Passage provided |

Optimised packaging: reusable, lighter, biodegradable

Optimised packaging: reusable, lighter, biodegradable
© treenabeena, image #68023133, 2017, source:
Materials, Waste
All manufacturing industries
Medium cost
Annual saving:
0 - 30 %
Payback time:
2 - 3 Year(s)
Resource savings: Raw material:
The environmental effect of the initiatives varies considerably and is difficult to assess. Recycling is recommended for all packaging types because of the energy and raw material savings. FSC certification of packaging might only have a small effect on the total life-cycle performance of the packaging, whereas reducing weight or increasing recyclability can have a larger effect. Low-hanging fruit might not result in (large) environmental improvements. For this to be assessed, a life-cycle evaluation of the packaging before and after the changes is necessary. According to WRAP (2010), a 10 % environmental gain (expressed as CO2 emissions) can be achieved by increasing recycled content of glass by 20 % or standard plastics by 26 %. Weight reduction yields proportionate reduction of environmental impacts.
Premises and operation areas:
Product and design, Supply operations, Waste and recycling
Size of company:
Small (less than 50), Medium (less than 250), Large (more than 250)
Advancement in applying resource efficiency measures:
Beginner, Intermediate, Advanced
What is in it for you:
Reusable and light-weight packaging mean resource and cost savings including in transport. Biodegradable packaging supports sustainable branding and meets growing demand for 'green' products.

Data |
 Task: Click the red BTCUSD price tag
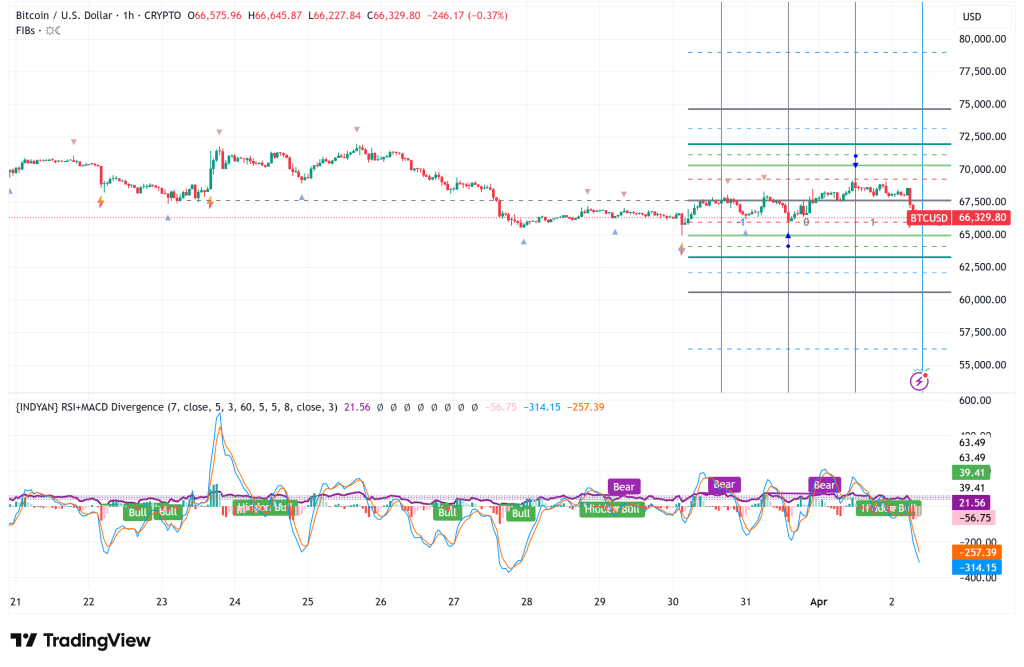pos(930,218)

Exercise instructions |
1. Please write out the part of the packaging passage from "Premises and operation" up to and including "for 'green' products.".
2. Extend the packaging passage, starting right after its last sentence.
The listing is separate from the packaging passage.

Outputs in order |
1.
Premises and operation areas:
Product and design, Supply operations, Waste and recycling
Size of company:
Small (less than 50), Medium (less than 250), Large (more than 250)
Advancement in applying resource efficiency measures:
Beginner, Intermediate, Advanced
What is in it for you:
Reusable and light-weight packaging mean resource and cost savings including in transport. Biodegradable packaging supports sustainable branding and meets growing demand for 'green' products.

2.
Descriptive information:

Packaging protects and preserves products and ensures that they arrive in perfect condition. But producing packaging also consumes resources and disposing of it results in a large amount of waste, especially in the growing online trade. This is an economic and an environmental burden. Packaging and packaging waste are high on the political agenda in the EU and in some EU Members States both through the implementation of the Packaging and Packaging Waste Directive and the Extended Producer Responsibility scheme. Customers are also demanding better, greener packaging alternatives.

Some companies are responding to this challenge by developing sustainable packaging strategies. These address key issues and practices including how to reduce packaging weight/volume, making it easier to refill, reuse and recylce packaging, and using certified and recycled materials in packaging.

Some overarching principles that can be applied to packaging procurement or design to improve sustainability include:

  • Use fewer materials in any single packaging solution to make recycling easier
  • Use mono-materials where possible
  • Design for ease of separation to aid recycling
  • Communicate the packaging material and recycling message
  • Design packaging so that all contents can be easily extracted
  • Make packaging reusable
  • Avoid extraneous or additional items on sales packaging as they may contaminate recycling streams
  • Package goods in the right quantities to eliminate products going to waste. This holds especially for perishable and fresh products (food), to a lesser extent cosmetics
  • Minimise packaging (avoid additional layers of packaging)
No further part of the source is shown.